* **Task to carry out**
Express everything from the first of the items below down to and including the line that contains "coord(1517,272)" as a JSON list of strings, one string per line, with blank lines omitted.
────
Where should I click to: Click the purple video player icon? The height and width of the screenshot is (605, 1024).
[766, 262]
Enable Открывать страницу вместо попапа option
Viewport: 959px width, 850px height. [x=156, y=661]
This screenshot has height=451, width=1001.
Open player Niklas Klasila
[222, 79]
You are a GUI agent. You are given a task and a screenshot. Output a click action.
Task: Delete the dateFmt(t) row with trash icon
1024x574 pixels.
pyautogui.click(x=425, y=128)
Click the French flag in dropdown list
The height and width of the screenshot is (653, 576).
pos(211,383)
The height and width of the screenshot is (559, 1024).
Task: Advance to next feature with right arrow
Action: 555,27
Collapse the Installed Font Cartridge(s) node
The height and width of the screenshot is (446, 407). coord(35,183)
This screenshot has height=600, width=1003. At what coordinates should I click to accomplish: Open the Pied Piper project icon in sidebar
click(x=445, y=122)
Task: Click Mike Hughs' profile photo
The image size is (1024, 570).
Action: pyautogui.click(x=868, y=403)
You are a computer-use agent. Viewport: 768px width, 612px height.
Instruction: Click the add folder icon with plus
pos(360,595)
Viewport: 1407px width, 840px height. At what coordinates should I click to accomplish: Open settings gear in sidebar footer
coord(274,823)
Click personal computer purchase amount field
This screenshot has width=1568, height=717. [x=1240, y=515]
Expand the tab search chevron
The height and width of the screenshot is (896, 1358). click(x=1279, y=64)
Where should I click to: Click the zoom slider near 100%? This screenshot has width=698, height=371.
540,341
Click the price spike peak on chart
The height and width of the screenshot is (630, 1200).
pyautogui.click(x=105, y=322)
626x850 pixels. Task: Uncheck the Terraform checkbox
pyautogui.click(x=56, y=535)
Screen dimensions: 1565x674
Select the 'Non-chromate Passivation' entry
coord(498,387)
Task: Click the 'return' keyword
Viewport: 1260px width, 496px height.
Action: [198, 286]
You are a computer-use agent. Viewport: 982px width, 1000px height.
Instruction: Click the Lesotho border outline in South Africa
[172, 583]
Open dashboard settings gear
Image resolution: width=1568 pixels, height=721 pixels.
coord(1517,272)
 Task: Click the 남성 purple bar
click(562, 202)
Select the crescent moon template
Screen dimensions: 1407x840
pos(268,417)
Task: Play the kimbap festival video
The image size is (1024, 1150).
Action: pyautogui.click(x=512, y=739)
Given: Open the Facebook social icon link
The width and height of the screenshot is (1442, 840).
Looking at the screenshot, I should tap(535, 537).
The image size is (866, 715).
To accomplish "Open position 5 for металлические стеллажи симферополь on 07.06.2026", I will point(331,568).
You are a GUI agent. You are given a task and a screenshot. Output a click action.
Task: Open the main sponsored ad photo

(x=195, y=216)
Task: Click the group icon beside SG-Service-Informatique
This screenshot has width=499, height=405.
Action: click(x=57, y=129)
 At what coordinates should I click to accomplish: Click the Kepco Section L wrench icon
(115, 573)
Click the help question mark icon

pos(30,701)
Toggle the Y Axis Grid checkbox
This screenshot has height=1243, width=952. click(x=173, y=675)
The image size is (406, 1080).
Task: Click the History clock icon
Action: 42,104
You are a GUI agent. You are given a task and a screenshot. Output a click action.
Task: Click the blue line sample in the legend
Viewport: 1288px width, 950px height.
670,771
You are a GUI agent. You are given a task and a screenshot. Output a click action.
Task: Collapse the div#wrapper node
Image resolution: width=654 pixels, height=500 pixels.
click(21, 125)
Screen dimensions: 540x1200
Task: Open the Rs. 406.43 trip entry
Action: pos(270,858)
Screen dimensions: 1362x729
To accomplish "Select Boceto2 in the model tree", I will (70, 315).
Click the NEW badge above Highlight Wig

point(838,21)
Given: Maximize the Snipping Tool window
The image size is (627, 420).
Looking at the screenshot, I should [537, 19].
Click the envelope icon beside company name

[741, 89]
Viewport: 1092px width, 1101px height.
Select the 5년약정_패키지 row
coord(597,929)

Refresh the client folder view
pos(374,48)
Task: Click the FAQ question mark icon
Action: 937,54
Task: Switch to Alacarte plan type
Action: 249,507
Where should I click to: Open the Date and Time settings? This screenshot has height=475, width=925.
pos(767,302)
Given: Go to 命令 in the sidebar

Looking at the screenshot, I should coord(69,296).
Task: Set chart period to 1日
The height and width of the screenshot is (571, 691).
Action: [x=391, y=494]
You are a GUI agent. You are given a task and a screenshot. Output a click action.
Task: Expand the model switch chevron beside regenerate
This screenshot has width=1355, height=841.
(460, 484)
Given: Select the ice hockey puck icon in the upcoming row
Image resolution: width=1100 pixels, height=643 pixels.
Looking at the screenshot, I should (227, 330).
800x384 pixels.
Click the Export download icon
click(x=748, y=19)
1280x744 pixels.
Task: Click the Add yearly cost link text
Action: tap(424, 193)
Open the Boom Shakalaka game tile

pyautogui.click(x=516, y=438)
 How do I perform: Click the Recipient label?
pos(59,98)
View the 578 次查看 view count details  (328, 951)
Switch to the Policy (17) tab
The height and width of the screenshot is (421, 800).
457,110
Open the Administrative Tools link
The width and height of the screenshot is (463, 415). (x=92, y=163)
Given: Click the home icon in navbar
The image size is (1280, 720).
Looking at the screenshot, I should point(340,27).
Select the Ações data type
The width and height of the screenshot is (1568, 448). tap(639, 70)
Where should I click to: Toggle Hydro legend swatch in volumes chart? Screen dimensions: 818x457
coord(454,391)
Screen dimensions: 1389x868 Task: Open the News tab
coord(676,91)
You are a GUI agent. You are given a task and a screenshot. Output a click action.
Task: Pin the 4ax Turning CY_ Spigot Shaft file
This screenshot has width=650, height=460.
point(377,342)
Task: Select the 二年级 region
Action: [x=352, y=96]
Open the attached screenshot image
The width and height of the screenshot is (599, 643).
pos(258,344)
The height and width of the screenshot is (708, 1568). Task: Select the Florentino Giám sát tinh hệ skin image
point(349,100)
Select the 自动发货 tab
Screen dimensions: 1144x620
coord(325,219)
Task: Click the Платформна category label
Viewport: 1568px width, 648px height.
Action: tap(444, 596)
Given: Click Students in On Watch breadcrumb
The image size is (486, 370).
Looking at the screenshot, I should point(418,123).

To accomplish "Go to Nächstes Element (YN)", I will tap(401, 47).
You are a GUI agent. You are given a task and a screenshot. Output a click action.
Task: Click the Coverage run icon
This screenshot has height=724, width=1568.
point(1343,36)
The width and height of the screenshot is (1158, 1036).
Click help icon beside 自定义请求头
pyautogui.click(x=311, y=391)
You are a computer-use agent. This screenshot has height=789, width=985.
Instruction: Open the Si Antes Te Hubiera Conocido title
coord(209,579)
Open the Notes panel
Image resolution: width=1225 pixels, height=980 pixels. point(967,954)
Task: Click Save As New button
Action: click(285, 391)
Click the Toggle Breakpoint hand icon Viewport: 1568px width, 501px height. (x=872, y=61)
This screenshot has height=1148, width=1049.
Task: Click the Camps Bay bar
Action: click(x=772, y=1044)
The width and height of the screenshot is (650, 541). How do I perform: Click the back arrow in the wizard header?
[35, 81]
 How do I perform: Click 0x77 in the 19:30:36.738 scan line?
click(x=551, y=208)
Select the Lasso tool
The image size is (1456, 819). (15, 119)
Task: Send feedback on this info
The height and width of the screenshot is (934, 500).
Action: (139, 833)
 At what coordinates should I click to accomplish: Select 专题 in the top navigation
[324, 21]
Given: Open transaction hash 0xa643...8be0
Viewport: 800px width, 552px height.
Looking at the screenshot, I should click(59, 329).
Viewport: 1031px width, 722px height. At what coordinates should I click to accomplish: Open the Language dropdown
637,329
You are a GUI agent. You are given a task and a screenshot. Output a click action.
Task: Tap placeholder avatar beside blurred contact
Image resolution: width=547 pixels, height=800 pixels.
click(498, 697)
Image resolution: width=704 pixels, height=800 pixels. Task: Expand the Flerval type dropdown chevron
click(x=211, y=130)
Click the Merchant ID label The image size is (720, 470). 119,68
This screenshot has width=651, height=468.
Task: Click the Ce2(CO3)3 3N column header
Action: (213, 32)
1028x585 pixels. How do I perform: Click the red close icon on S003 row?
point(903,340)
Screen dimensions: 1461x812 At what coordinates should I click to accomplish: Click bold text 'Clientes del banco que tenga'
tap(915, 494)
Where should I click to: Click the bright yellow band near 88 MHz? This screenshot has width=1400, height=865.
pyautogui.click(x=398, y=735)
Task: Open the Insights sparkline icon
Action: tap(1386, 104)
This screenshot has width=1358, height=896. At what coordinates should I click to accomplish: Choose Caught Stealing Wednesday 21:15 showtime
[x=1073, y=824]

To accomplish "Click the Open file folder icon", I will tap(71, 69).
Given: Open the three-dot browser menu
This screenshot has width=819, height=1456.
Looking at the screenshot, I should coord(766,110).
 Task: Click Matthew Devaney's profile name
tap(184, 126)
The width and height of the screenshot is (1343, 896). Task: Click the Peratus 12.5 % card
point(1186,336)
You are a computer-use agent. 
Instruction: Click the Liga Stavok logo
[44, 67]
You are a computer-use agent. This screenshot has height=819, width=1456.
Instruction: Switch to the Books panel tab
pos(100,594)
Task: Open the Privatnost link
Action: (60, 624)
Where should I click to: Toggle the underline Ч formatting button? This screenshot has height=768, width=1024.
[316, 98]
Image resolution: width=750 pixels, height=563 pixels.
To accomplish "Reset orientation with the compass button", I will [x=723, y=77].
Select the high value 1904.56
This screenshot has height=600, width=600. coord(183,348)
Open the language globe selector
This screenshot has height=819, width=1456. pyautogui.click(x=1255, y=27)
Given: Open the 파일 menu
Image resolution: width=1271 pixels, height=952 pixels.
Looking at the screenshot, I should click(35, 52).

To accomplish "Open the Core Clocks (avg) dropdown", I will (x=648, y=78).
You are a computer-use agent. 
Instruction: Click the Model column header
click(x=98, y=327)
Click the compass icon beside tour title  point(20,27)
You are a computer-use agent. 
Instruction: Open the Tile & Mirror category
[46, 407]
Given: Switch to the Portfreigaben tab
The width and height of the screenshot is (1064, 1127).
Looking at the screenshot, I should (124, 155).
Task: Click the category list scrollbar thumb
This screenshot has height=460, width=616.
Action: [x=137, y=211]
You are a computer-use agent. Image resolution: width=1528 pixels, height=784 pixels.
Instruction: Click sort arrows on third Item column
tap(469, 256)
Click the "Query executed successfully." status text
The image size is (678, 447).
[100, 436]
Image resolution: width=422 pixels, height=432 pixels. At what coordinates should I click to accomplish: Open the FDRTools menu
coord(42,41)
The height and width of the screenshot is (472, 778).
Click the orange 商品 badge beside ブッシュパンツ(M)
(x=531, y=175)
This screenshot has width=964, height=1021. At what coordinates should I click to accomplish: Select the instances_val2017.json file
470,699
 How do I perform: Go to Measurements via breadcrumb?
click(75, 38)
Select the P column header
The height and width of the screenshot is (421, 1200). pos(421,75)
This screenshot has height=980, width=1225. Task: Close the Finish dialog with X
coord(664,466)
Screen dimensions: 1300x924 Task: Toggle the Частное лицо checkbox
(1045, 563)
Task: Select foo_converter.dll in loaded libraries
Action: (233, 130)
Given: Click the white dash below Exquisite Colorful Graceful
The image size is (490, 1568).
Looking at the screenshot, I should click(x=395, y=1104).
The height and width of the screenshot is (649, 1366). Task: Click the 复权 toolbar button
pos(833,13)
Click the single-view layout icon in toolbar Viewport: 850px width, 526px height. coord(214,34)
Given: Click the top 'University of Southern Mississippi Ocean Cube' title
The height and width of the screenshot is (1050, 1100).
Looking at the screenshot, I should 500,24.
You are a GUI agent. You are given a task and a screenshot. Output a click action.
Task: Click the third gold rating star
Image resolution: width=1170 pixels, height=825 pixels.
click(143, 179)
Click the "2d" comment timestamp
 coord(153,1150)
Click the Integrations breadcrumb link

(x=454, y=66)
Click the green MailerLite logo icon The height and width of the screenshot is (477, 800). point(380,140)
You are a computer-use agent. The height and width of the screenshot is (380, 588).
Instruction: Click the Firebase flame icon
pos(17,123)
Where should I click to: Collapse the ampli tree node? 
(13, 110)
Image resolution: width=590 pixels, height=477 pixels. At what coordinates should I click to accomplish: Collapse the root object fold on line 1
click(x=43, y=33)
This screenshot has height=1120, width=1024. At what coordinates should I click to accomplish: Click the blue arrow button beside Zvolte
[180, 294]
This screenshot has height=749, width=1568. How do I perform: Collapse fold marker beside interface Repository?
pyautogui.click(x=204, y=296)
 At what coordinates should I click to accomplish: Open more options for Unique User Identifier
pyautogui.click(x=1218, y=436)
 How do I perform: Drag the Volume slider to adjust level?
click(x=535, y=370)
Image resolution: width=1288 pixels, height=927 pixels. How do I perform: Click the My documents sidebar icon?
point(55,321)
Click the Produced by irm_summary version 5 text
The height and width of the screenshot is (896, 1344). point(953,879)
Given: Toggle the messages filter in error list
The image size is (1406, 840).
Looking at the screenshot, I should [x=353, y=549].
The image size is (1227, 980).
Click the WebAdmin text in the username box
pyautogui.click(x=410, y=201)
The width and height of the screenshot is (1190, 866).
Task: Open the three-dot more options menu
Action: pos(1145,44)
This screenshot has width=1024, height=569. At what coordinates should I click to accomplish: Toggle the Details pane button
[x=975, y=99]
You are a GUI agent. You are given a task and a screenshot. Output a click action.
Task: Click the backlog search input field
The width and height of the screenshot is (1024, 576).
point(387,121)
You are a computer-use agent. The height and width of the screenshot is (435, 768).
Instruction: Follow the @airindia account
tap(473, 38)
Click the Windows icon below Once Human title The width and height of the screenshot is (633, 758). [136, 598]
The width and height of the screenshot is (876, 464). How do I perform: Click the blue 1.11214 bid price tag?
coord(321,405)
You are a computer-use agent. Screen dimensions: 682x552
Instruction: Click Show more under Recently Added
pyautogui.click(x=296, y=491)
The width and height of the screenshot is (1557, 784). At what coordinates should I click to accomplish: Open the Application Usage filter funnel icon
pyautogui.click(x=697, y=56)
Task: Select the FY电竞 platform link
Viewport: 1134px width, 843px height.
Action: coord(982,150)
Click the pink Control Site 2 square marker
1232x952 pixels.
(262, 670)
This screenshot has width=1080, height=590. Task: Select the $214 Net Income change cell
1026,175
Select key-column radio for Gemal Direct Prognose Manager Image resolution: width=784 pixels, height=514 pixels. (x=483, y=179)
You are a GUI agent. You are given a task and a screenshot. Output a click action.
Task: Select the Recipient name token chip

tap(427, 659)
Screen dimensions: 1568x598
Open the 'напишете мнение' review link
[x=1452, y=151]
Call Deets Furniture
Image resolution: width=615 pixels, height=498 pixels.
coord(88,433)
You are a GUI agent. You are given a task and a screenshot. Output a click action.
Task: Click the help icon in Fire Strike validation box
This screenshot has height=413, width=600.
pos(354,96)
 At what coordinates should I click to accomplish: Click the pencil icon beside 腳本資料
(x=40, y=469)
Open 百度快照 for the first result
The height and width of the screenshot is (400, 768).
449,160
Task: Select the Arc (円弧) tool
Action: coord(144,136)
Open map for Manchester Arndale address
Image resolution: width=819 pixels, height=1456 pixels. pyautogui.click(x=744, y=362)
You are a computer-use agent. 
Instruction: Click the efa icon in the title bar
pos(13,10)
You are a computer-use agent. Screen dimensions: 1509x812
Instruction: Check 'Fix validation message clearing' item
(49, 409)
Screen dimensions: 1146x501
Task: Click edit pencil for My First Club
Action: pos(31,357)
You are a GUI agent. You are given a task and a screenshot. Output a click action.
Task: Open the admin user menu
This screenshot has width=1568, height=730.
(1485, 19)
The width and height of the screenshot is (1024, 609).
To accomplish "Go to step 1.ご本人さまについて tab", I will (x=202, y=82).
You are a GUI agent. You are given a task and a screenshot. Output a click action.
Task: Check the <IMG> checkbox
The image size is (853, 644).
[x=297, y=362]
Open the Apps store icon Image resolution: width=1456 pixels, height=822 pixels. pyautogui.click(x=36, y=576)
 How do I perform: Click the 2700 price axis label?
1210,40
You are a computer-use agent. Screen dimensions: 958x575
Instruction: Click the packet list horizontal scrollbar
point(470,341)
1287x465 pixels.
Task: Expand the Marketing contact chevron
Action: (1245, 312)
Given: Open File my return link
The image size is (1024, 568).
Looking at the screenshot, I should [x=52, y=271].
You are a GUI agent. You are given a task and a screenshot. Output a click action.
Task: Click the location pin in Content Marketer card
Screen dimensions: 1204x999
────
* **Response below**
[
  "Where should I click to: Click the purple video player icon? The height and width of the screenshot is (605, 1024).",
  "[766, 262]",
  "Enable Открывать страницу вместо попапа option",
  "Viewport: 959px width, 850px height. [x=156, y=661]",
  "This screenshot has height=451, width=1001.",
  "Open player Niklas Klasila",
  "[222, 79]",
  "You are a GUI agent. You are given a task and a screenshot. Output a click action.",
  "Task: Delete the dateFmt(t) row with trash icon",
  "1024x574 pixels.",
  "pyautogui.click(x=425, y=128)",
  "Click the French flag in dropdown list",
  "The height and width of the screenshot is (653, 576).",
  "pos(211,383)",
  "The height and width of the screenshot is (559, 1024).",
  "Task: Advance to next feature with right arrow",
  "Action: 555,27",
  "Collapse the Installed Font Cartridge(s) node",
  "The height and width of the screenshot is (446, 407). coord(35,183)",
  "This screenshot has height=600, width=1003. At what coordinates should I click to accomplish: Open the Pied Piper project icon in sidebar",
  "click(x=445, y=122)",
  "Task: Click Mike Hughs' profile photo",
  "The image size is (1024, 570).",
  "Action: pyautogui.click(x=868, y=403)",
  "You are a computer-use agent. Viewport: 768px width, 612px height.",
  "Instruction: Click the add folder icon with plus",
  "pos(360,595)",
  "Viewport: 1407px width, 840px height. At what coordinates should I click to accomplish: Open settings gear in sidebar footer",
  "coord(274,823)",
  "Click personal computer purchase amount field",
  "This screenshot has width=1568, height=717. [x=1240, y=515]",
  "Expand the tab search chevron",
  "The height and width of the screenshot is (896, 1358). click(x=1279, y=64)",
  "Where should I click to: Click the zoom slider near 100%? This screenshot has width=698, height=371.",
  "540,341",
  "Click the price spike peak on chart",
  "The height and width of the screenshot is (630, 1200).",
  "pyautogui.click(x=105, y=322)",
  "626x850 pixels. Task: Uncheck the Terraform checkbox",
  "pyautogui.click(x=56, y=535)",
  "Screen dimensions: 1565x674",
  "Select the 'Non-chromate Passivation' entry",
  "coord(498,387)",
  "Task: Click the 'return' keyword",
  "Viewport: 1260px width, 496px height.",
  "Action: [198, 286]",
  "You are a computer-use agent. Viewport: 982px width, 1000px height.",
  "Instruction: Click the Lesotho border outline in South Africa",
  "[172, 583]",
  "Open dashboard settings gear",
  "Image resolution: width=1568 pixels, height=721 pixels.",
  "coord(1517,272)"
]